* **Input**:
• • • •

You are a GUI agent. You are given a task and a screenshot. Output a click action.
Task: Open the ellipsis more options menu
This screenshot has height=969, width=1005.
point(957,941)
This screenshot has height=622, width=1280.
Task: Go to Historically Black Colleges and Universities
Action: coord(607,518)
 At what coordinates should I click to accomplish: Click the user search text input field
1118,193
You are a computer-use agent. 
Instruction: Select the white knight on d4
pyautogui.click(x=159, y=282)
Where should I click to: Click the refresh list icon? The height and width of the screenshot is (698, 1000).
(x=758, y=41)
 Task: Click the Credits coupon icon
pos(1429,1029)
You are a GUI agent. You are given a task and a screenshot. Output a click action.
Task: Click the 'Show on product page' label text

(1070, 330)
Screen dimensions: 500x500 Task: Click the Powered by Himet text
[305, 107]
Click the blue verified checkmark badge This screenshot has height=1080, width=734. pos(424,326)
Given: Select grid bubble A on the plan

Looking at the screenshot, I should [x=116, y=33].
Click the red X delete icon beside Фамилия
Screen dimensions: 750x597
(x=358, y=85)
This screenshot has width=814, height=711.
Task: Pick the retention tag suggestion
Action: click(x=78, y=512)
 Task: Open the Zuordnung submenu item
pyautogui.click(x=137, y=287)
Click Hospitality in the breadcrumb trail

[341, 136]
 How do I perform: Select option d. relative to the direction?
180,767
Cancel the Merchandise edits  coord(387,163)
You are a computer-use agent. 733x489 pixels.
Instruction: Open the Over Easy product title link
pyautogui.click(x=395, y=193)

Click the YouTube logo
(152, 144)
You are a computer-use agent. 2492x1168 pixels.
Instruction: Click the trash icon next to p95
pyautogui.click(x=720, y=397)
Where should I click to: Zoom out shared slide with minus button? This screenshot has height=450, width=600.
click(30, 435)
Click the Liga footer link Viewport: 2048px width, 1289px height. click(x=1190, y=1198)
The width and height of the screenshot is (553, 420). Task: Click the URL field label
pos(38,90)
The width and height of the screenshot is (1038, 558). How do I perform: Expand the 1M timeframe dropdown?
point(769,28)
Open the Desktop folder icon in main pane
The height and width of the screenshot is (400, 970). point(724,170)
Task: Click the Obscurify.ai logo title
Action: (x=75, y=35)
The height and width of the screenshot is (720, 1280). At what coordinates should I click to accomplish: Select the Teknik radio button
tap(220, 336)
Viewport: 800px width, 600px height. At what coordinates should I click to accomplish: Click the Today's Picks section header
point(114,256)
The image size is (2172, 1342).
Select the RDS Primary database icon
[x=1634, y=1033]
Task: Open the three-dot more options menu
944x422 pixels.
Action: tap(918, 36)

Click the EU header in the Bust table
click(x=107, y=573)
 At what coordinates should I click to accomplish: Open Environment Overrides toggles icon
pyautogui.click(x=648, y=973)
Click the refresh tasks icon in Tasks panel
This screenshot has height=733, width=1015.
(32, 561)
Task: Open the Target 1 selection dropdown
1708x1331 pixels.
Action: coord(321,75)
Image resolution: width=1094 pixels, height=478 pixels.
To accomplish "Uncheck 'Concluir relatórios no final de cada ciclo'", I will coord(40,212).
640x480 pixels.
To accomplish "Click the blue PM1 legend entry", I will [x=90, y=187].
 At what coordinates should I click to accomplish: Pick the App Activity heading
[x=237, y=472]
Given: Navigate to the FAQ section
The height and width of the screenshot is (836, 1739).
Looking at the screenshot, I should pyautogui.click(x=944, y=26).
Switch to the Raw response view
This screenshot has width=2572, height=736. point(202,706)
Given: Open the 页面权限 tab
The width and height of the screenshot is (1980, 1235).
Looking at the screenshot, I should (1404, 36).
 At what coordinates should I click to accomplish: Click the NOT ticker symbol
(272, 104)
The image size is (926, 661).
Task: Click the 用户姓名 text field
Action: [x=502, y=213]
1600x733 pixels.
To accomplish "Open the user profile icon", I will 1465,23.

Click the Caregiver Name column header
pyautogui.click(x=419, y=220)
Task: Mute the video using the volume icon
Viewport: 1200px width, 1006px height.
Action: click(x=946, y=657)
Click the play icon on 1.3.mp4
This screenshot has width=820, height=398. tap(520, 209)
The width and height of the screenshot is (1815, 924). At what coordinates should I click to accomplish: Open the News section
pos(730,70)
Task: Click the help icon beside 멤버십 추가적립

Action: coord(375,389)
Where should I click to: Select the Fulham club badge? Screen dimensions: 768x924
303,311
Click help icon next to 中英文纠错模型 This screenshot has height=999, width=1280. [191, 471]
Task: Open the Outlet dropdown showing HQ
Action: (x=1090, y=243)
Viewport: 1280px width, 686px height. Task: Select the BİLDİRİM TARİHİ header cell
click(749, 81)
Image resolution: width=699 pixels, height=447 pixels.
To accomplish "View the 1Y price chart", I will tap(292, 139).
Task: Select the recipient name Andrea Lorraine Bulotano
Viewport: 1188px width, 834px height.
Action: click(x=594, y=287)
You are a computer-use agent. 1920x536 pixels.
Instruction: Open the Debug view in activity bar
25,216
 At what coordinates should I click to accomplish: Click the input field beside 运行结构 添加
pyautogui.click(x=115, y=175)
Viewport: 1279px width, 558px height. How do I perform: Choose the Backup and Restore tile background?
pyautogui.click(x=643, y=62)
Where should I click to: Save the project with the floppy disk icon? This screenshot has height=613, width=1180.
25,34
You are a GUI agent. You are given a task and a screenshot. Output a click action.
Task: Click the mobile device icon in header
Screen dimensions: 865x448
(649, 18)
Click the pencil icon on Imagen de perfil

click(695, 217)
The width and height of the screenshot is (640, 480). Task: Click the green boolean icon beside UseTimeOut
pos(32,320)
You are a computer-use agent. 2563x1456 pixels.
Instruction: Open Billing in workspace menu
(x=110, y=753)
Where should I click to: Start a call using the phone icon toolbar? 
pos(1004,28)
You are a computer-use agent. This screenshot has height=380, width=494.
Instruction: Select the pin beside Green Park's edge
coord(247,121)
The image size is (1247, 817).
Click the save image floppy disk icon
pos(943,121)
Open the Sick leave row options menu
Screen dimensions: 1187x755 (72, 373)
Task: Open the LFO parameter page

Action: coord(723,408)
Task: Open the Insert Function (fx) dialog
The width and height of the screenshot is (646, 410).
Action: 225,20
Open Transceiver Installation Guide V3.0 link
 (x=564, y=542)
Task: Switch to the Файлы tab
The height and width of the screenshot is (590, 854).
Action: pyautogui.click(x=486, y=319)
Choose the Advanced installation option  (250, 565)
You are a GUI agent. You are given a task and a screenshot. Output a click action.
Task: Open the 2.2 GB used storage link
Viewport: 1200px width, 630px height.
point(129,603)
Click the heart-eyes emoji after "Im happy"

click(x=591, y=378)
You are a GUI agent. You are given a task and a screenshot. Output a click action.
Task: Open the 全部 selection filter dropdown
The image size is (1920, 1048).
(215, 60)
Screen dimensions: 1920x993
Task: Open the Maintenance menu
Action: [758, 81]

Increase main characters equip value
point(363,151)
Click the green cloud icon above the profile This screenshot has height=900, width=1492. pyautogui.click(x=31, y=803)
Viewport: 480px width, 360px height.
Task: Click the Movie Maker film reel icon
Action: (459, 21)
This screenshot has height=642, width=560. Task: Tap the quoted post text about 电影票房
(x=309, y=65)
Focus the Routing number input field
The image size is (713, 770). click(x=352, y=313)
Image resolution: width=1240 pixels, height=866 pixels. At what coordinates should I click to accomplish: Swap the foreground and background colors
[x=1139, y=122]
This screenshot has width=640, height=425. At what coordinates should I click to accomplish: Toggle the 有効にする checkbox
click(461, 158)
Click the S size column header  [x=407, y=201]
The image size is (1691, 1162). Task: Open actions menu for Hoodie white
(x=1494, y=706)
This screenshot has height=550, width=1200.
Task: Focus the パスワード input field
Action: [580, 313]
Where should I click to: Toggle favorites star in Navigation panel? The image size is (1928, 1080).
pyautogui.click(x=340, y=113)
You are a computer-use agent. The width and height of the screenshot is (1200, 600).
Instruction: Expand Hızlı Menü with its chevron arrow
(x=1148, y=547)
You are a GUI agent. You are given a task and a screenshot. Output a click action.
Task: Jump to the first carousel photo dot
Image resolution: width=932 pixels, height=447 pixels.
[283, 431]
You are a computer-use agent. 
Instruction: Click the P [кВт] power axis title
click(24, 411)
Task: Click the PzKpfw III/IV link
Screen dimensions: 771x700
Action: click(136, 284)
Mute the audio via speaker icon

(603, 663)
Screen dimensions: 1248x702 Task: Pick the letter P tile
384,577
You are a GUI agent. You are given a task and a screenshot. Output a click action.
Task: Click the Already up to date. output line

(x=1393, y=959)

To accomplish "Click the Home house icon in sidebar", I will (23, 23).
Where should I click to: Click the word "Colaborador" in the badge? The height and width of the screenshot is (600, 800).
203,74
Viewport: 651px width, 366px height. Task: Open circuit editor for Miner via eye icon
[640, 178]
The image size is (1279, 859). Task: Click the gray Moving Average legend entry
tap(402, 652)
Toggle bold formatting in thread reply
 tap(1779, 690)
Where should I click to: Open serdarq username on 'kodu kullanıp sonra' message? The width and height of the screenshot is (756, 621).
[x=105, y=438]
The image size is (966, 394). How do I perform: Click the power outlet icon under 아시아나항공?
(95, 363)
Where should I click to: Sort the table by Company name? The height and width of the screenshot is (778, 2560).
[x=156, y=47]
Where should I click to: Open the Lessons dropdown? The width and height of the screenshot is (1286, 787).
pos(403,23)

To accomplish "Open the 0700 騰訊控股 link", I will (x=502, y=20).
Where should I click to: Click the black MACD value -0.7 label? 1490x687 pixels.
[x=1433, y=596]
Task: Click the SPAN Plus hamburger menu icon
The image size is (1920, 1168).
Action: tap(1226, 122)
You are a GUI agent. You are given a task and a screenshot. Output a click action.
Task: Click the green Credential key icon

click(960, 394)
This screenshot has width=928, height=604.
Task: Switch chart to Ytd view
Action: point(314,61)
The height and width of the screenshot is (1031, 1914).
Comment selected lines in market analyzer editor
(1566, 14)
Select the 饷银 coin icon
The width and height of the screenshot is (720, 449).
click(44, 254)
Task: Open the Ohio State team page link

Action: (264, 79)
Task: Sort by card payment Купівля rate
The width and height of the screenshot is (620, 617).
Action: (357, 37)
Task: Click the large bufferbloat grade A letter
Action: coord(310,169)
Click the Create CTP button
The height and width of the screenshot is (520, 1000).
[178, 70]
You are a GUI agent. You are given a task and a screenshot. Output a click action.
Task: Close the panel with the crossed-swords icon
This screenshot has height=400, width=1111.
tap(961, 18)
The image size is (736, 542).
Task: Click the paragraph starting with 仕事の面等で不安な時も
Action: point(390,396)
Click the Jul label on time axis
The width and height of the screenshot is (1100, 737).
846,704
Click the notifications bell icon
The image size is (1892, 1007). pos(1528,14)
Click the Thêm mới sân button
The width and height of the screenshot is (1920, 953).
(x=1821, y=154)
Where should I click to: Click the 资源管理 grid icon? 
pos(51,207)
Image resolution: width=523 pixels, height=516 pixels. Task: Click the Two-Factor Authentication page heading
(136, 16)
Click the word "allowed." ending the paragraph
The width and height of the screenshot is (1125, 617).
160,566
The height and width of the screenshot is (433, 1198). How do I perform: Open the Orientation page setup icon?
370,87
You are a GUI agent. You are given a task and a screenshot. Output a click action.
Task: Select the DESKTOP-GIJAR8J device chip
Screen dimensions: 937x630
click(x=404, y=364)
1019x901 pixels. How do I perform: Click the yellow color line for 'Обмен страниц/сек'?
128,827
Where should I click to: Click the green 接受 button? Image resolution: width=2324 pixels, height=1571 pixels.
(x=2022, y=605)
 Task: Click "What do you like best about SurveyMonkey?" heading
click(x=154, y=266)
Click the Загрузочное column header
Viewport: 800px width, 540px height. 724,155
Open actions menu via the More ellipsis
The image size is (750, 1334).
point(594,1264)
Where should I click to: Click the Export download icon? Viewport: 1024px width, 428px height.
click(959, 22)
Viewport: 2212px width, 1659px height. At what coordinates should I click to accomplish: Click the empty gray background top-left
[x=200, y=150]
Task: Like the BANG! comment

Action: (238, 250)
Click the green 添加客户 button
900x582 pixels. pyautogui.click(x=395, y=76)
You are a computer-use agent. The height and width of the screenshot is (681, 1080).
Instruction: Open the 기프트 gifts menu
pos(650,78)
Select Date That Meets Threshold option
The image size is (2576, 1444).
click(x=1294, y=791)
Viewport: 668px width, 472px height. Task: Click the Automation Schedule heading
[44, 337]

• • • •

* **What is asked**: Print the lines starting at the line containing "Viewport: 1279px width, 558px" and ending at the line containing "Choose the Advanced", reproducing each one exactly.

* **Exercise solution**:
Viewport: 1279px width, 558px height. How do I perform: Choose the Backup and Restore tile background?
pyautogui.click(x=643, y=62)
Where should I click to: Save the project with the floppy disk icon? This screenshot has height=613, width=1180.
25,34
You are a GUI agent. You are given a task and a screenshot. Output a click action.
Task: Click the mobile device icon in header
Screen dimensions: 865x448
(649, 18)
Click the pencil icon on Imagen de perfil

click(695, 217)
The width and height of the screenshot is (640, 480). Task: Click the green boolean icon beside UseTimeOut
pos(32,320)
You are a computer-use agent. 2563x1456 pixels.
Instruction: Open Billing in workspace menu
(x=110, y=753)
Where should I click to: Start a call using the phone icon toolbar? 
pos(1004,28)
You are a computer-use agent. This screenshot has height=380, width=494.
Instruction: Select the pin beside Green Park's edge
coord(247,121)
The image size is (1247, 817).
Click the save image floppy disk icon
pos(943,121)
Open the Sick leave row options menu
Screen dimensions: 1187x755 (72, 373)
Task: Open the LFO parameter page

Action: coord(723,408)
Task: Open the Insert Function (fx) dialog
The width and height of the screenshot is (646, 410).
Action: 225,20
Open Transceiver Installation Guide V3.0 link
 (x=564, y=542)
Task: Switch to the Файлы tab
The height and width of the screenshot is (590, 854).
Action: pyautogui.click(x=486, y=319)
Choose the Advanced installation option  (250, 565)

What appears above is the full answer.